Interview ¦ November 5, 2000
Vote results could put U.S. to test

By Lars-Erik Nelson

WASHINGTON - All of a sudden, in a time of peace and prosperity, we face a presidential election that could challenge the integrity of our 211-year-old system of government.

We may wake up Wednesday morning to find a President who has won only a technical victory, with no popular mandate, and who faces a Congress that is either hostile or so equally divided that it will be paralyzed by gridlock.

A once-drowsy election between two mainstream candidates who have been unable, so far, to get more than 50% support from the public has somehow turned into one of the most decisive contests in our history.

Also at stake in Tuesday's national elections:
• Whether you retire in comfort or in poverty.
• Whether you get tax cuts that are across-the-board or targeted toward
specific need - or any tax cut at all.
• Whether abortion remains an unchallenged constitutional right
for women.
• Whether we retreat behind a space-based missile shield and pull our troops
back from their peacekeeping roles overseas.
• And whether the government's role in health care for the elderly and
education is handed off to private entrepreneurs.

* **SUPPLIED INFORMATION**:
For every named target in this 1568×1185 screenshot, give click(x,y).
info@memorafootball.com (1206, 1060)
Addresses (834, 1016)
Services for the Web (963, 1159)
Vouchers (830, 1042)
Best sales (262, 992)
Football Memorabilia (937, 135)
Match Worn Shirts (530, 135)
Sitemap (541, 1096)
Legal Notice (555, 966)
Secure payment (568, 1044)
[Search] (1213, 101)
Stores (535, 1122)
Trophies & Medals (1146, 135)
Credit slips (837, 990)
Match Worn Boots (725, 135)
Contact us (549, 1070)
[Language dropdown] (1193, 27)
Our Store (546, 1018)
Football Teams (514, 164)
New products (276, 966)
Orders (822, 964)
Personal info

* **REQUESTS**:
(1) Reproduce word for word the part of the election column that starts at the words "We may wake" and ends after "paralyzed by gridlock.".
(2) Extend the election column beyond its final line, carrying it on from the point where it now ends.
You will not need the material to carry out what is asked here.

* **THE REPLIES**:
(1)
We may wake up Wednesday morning to find a President who has won only a technical victory, with no popular mandate, and who faces a Congress that is either hostile or so equally divided that it will be paralyzed by gridlock.

(2)
At the moment, however, the biggest unknown is the threat to our very system of constitutional government.

If, as now seems possible, Vice President Gore loses the popular vote to Gov. George W. Bush but wins more than 270 Electoral College votes, he will be the constitutionally elected President.

But, especially if Republicans keep control of the House and Senate, Gore would be tainted and perhaps even crippled for his entire term, unable to claim any kind of popular mandate and regarded by many of his foes as illegitimate.

“God help us if there's a split decision,” says pollster John Zogby. “I think you'd see a full-blown effort to delegitimize the winning candidate to the point of not recognizing his authority.”

Former Republican National Chairman Haley Barbour says there would be-and could be-no opportunity to change the outcome by lobbying the 538 presidential electors. “Whoever gets those 270 votes is going to be the President, legitimately,” he said. “That's the system we have.”

The political reality is different. In 1992, after President Bush lost to Bill Clinton, former Sen. Bob Dole (R-Kan.) said he represented the 57% of Americans who voted against Clinton. In 1997, after Clinton won again, former House Speaker Newt Gingrich (R-Ga.) refused to answer with a simple yes when I asked him seven times whether Clinton was the legitimately elected President.

So not only is the presidency at stake, so is our system of governing.

Also under threat is the current guaranteed retirement benefit provided by Social Security - and perhaps even the health of the stock market.

David Langer, a consulting actuary in New York, argues that Bush's plan to divert Social Security taxes to private accounts has a little-noticed but basic flaw.

Bush's plan would divert up to $80 billion a year into the stock market (assuming most taxpayers participate). This flood of cash would drive up the price of stocks way beyond the value of their dividends.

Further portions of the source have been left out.